Tak berselang lama, lima orang datang.
"Mereka berdelapan... " Nyali Aga ciut.
"Jangan takut! Kita masih punya rencana," ujar Rey berani.
"Curang. Kamu bilang mereka cuman tiga." Jo melirik Aga sengit. Dia tidak suka kekalahan, tapi melihat frekuensi lawan lebih banyak dari mereka sudah bisa dipastikan siapa pemenangnya.
"Ya kan aku nggak tau!"
"Hahaha, kalian sekarang takut, kan? Teman-teman, cepat ambil semua jajan mereka!"
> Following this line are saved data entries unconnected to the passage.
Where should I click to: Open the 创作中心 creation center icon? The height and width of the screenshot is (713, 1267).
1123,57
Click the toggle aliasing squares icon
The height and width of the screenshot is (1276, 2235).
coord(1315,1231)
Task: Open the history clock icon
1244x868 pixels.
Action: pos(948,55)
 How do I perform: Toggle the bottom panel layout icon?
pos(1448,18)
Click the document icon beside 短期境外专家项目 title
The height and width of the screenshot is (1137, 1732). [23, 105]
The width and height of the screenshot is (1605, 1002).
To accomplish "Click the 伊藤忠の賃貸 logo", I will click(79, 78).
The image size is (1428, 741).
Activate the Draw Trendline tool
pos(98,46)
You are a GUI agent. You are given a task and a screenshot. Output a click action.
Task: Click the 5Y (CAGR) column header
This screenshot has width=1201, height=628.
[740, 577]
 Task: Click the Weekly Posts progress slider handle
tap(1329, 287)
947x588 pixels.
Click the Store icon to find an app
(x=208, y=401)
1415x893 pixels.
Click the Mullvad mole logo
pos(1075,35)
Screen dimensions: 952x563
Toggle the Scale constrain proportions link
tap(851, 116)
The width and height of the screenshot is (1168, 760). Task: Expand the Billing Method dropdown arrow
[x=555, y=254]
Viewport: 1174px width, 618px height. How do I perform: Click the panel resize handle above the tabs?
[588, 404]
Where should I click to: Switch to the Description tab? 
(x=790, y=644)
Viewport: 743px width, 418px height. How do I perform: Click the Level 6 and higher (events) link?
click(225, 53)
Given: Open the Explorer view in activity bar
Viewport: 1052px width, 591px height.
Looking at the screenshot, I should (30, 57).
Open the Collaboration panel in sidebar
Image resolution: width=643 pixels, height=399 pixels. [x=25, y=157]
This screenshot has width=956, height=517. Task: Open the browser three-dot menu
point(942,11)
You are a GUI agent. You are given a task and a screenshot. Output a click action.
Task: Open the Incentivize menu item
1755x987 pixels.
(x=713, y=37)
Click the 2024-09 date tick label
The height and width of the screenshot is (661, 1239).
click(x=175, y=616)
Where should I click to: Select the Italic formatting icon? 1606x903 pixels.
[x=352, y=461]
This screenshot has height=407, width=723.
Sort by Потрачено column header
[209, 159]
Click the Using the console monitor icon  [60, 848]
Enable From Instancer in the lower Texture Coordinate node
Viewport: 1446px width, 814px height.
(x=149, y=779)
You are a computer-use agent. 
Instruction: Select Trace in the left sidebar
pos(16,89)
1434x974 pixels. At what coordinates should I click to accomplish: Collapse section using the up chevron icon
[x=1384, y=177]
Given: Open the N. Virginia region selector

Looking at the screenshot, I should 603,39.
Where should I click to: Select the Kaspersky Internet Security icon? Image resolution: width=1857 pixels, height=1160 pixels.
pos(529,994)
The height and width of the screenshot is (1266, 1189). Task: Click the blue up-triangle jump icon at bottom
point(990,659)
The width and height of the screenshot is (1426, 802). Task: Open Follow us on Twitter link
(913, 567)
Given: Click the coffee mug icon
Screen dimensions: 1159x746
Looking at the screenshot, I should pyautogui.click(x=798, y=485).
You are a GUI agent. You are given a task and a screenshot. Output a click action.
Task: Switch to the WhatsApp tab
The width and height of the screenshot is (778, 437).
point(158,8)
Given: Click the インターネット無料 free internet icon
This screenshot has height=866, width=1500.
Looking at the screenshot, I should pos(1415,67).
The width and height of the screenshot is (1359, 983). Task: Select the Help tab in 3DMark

"Rencana tiga dalam hitungan tiga detik." Rey bersiap menghitung. "Satu... "
Aga dan Jo juga bersiap.
"Kabur!!!"
Rey langsung berlari sambil menarik tangan Aga, meninggalkan Jo yang berteriak marah di belakang mereka.
"Dasar nggak pinter ngitung kamu, Rey!!!"
.
Rey-Aga-Jo
btw, gue dulu pas sd pengin masuk salah satu sma. rill, sma itu punya yg namanya kelas bintang kayak cerita ini. isinya anak-anak pinter, gue nggak terlalu tau sih gimana sistemnya. tapi nyokap pengin banget gue masuk kelas itu. ini nyokap yg nyeritain, tetangga gue ada yg masuk sana soalnya.
DAN MONMAAP YAAA, gue lupa² inget karena itu udah 8 tahun lalu. tapi jelasnya emang ada beneran.
itu alasan gue kasih nama kelas bintang di sini.
sedihnya, waktu gue mau masuk ke sma itu, kelas bintang udah dihapus huhuhuu.
fyi, gue pernah ngubek-ngubek google buat nyari infonya, tapi nggak ketemuuu ges 👀
apa emak gue ngibul ya?
sekolah kalian punya nggak, kelas buat anak-anak pinter gitu?